Every entry should be given again exactly, with nothing dropped.

____ GIVEN RECORDS

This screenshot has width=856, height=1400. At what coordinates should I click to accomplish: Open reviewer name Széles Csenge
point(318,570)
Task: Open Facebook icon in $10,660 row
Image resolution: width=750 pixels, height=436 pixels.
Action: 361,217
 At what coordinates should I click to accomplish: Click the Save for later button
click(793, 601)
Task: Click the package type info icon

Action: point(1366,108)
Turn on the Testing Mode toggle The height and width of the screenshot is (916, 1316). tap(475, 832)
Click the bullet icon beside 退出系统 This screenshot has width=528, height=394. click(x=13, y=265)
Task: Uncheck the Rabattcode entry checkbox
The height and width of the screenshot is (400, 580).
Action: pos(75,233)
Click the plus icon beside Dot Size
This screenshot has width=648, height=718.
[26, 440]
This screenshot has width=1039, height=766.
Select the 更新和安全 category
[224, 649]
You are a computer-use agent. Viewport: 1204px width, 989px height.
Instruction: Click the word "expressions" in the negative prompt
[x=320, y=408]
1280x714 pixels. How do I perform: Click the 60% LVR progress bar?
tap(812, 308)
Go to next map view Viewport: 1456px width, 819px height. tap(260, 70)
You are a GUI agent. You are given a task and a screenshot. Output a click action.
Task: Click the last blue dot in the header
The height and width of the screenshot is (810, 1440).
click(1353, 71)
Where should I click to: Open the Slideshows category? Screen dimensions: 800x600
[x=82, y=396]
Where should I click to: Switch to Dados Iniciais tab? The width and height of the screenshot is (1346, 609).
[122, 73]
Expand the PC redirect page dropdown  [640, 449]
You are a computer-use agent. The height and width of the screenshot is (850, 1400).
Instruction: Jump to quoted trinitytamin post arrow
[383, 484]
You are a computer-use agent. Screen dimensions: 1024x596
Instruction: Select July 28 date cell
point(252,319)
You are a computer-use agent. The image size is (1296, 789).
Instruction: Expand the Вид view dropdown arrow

________

### THE COMPLETED TASK
This screenshot has width=856, height=1400. At what coordinates should I click to accomplish: Open reviewer name Széles Csenge
point(318,570)
Task: Open Facebook icon in $10,660 row
Image resolution: width=750 pixels, height=436 pixels.
Action: 361,217
 At what coordinates should I click to accomplish: Click the Save for later button
click(793, 601)
Task: Click the package type info icon

Action: point(1366,108)
Turn on the Testing Mode toggle The height and width of the screenshot is (916, 1316). tap(475, 832)
Click the bullet icon beside 退出系统 This screenshot has width=528, height=394. click(x=13, y=265)
Task: Uncheck the Rabattcode entry checkbox
The height and width of the screenshot is (400, 580).
Action: pos(75,233)
Click the plus icon beside Dot Size
This screenshot has width=648, height=718.
[26, 440]
This screenshot has width=1039, height=766.
Select the 更新和安全 category
[224, 649]
You are a computer-use agent. Viewport: 1204px width, 989px height.
Instruction: Click the word "expressions" in the negative prompt
[x=320, y=408]
1280x714 pixels. How do I perform: Click the 60% LVR progress bar?
tap(812, 308)
Go to next map view Viewport: 1456px width, 819px height. tap(260, 70)
You are a GUI agent. You are given a task and a screenshot. Output a click action.
Task: Click the last blue dot in the header
The height and width of the screenshot is (810, 1440).
click(1353, 71)
Where should I click to: Open the Slideshows category? Screen dimensions: 800x600
[x=82, y=396]
Where should I click to: Switch to Dados Iniciais tab? The width and height of the screenshot is (1346, 609).
[122, 73]
Expand the PC redirect page dropdown  [640, 449]
You are a computer-use agent. The height and width of the screenshot is (850, 1400).
Instruction: Jump to quoted trinitytamin post arrow
[383, 484]
You are a computer-use agent. Screen dimensions: 1024x596
Instruction: Select July 28 date cell
point(252,319)
You are a computer-use agent. The image size is (1296, 789).
Instruction: Expand the Вид view dropdown arrow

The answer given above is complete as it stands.